Consider $BU=colim \, BU_k$ where we take $BU_k$ to be the specific model of classifying space for the group $U(k)\subseteq O(2k)$ given by the quotient space of the infinite real Stiefel manifold $V_{2k}$ by the action of $U(k)$. The spaces $BU_k$ as described come with maps $f_k : BU_k \rightarrow BO_{2k}$ that are fibrations.

With the above setup, we can define a $(BU,f)$-structure on a stable vector bundle $\xi : X \rightarrow BO_{2k}$ as a particular lift $\tilde{\xi} : X \rightarrow BU_k$. We consider lifts $\tilde{\xi}_0, \tilde{\xi}_1$ equivalent if there is $k>>0$ and a fiberwise homotopy $H:X\times [0,1] \rightarrow BU_k$ between the two lifts. (Fiberwise homotopy means $f_k \circ H = \xi$).

There is a map $I: BO \rightarrow BO$ given by sending a subspace $A\subseteq \mathbb{R}^n$ to its orthogonal complement $A^{\perp} \subseteq \mathbb{R}^n$.

The question

In Stong's notes on cobordism theory, he shows that a $(BU,f)$-structure on the stable normal bundle is equivalent to an $(I^*BU,f^*)$-structure on the stable tangent bundle; this is OK. Is it possible, though, to construct a bijection between $(BU,f)$-structures on the stable normal bundle and $(BU,f)$-structures on the stable tangent bundle?

Some thoughts

For other kinds of $(B,f)$-structures it is doable, I believe. Certainly for $(BO,1)$-structures you can do it. Also, for $(BSO,f)$-structures you can do it. If $TX$ is the tangent bundle of $X$ and $N$ is the normal bundle to $X$ for some embedding in $\mathbb{R}^{n+k}$, $k>>0$, one has a canonical trivialization $TX \oplus N \cong \epsilon^{n+k}$. As the trivial bundle has a canonical choice of orientation, given an orientation of $TX$, we can get an orientation on $N$ by requiring the induced orientation on $\epsilon^{n+k}$ agrees with the canonical one. One can do the same in the other direction.

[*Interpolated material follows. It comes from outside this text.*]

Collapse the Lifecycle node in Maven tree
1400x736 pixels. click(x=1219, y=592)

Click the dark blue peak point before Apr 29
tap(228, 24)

A note in Davis & Kirk claims you can do it for complex structures (Exercise 137), but I don't think the discussion is correct. It works for complex vector bundles, but that is weaker than having complex structures. E.g. the case of $X=pt$, with a trivial 2-dimensional bundle $\epsilon^2$. There are two possible (inequivalent) lifts of the bundle to $BU_1$ as defined above, but only one lift to $G_1(\mathbb{C})$.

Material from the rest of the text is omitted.